
    The remarks Brian made the other day about a segment of the party out tilting at windmills (my description) about Obama’s religious affiliation are about as poignant as the Romney not being a Christian. In other words there are not enough people in that camp to acknowledge.

    What Romney has to overcome is the known quantity of Mr. Obama and Romney isn’t a lot different than the man we have plus there is a perception of the party being hostile. Just like Obama said a lot before getting elected but reality set in quickly I think people know that enough of what Romney has said has to be filtered through information he does not yet know and the realities of office.

    It is clear that some of our economic woes are not of our own making as in the backslide of our economy when Greece tanked. The fuel price spike, is at the hand of speculators who act like headless chickens when a refinery does down yet the usage is already down and the supply sufficient still their wealth is enhanced by the ridiculous variety of gasoline blends by state and season. Yet the pollution infecting our West cost comes in part from beyond the Pacific.

    So as was sort of mentioned above, we have Romney flavored by segments of his party . He would be more electable if he switched parties.

◆ MATERIAL SUPPLIED:
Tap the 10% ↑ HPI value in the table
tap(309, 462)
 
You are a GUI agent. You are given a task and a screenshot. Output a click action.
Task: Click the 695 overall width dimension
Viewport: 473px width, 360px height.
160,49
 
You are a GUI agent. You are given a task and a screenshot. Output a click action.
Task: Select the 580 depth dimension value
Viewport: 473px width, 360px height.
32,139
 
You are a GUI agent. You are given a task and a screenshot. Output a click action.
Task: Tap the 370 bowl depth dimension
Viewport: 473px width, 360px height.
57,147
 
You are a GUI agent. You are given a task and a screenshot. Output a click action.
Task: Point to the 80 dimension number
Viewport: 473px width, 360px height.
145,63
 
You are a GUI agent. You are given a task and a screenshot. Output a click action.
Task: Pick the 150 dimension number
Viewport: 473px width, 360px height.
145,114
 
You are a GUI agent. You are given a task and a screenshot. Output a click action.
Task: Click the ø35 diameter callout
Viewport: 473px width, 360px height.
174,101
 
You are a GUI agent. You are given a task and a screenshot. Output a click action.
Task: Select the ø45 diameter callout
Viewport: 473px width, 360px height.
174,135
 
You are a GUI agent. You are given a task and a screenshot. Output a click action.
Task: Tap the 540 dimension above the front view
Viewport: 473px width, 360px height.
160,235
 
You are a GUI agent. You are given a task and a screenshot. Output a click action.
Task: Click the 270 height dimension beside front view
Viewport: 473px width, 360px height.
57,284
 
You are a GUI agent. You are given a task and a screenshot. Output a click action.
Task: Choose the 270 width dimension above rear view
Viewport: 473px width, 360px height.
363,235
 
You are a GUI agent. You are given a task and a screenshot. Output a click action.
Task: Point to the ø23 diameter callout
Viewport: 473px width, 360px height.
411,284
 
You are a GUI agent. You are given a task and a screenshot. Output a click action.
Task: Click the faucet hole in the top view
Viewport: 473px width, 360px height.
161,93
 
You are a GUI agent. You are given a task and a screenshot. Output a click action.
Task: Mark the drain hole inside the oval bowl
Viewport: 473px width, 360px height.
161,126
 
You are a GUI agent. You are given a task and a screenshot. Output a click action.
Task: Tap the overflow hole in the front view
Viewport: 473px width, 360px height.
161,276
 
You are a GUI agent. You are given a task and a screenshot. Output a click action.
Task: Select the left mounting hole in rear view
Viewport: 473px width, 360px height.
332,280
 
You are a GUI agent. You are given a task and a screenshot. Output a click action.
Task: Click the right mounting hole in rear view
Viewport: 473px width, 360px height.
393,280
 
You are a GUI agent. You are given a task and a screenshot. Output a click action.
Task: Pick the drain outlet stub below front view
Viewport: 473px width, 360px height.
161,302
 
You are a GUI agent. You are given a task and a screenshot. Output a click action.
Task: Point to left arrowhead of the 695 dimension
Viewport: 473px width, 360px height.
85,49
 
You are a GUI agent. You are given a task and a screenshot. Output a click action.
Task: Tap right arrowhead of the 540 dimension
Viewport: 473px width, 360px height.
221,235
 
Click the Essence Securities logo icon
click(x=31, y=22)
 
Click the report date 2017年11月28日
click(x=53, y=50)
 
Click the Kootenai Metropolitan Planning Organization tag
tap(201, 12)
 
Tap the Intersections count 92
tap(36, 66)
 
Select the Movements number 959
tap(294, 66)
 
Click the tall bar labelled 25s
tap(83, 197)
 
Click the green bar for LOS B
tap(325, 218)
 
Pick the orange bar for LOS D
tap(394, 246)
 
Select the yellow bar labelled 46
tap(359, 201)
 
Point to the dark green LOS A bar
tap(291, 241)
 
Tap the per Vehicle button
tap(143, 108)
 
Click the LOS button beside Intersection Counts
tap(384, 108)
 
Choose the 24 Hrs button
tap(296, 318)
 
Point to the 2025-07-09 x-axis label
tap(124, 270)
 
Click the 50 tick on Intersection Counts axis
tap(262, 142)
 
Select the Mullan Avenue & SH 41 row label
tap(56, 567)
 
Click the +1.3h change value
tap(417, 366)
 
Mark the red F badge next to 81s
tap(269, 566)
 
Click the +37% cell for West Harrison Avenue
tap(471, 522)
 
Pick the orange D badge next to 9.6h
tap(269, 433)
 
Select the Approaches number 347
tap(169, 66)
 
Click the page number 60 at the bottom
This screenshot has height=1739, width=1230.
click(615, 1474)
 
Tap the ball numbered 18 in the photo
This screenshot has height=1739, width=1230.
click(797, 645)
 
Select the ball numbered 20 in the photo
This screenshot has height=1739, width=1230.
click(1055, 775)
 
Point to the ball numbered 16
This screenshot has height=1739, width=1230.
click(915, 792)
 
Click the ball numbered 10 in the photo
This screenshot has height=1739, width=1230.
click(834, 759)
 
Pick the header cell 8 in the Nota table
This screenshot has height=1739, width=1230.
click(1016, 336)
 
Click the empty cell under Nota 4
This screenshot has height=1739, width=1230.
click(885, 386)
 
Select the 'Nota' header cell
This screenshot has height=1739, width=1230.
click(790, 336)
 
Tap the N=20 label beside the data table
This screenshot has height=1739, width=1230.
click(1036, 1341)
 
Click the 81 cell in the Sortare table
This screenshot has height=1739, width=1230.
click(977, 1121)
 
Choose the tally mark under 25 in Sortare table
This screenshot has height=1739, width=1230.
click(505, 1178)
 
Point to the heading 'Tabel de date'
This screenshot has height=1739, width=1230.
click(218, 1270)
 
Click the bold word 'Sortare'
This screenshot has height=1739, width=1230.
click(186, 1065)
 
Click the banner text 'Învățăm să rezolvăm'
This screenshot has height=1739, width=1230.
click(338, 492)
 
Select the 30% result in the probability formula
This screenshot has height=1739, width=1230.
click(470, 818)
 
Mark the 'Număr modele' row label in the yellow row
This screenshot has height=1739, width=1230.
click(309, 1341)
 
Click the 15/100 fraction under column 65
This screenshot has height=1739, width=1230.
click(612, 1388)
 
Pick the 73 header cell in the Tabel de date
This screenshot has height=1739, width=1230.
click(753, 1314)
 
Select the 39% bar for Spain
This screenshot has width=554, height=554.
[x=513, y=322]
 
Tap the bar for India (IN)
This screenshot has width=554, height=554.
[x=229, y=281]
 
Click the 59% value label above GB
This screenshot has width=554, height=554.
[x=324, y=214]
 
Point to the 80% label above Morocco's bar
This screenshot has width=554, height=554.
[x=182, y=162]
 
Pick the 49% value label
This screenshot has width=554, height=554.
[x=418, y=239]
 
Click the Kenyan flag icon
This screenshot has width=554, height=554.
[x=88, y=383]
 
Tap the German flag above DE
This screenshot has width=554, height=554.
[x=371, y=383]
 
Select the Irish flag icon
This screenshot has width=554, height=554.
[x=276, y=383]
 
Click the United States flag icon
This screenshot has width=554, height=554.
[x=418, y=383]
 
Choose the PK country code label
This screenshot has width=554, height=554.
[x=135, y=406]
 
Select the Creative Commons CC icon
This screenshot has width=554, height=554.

◆ WHAT IS REQUIRED: Summarize the commentary on Romney and Obama in two sentences. The material has no connection to the text.

◆ RESULT OF THE TASK: The commentary holds that the segment of the party fixated on Obama's religious affiliation is too small to matter, and that Romney must overcome Obama as a known quantity as well as a perception that the party is hostile. It attributes some economic troubles to outside causes, such as the economy's backslide when Greece tanked and fuel prices driven by speculators, and concludes that Romney is shaped by segments of his party and would be more electable if he switched parties.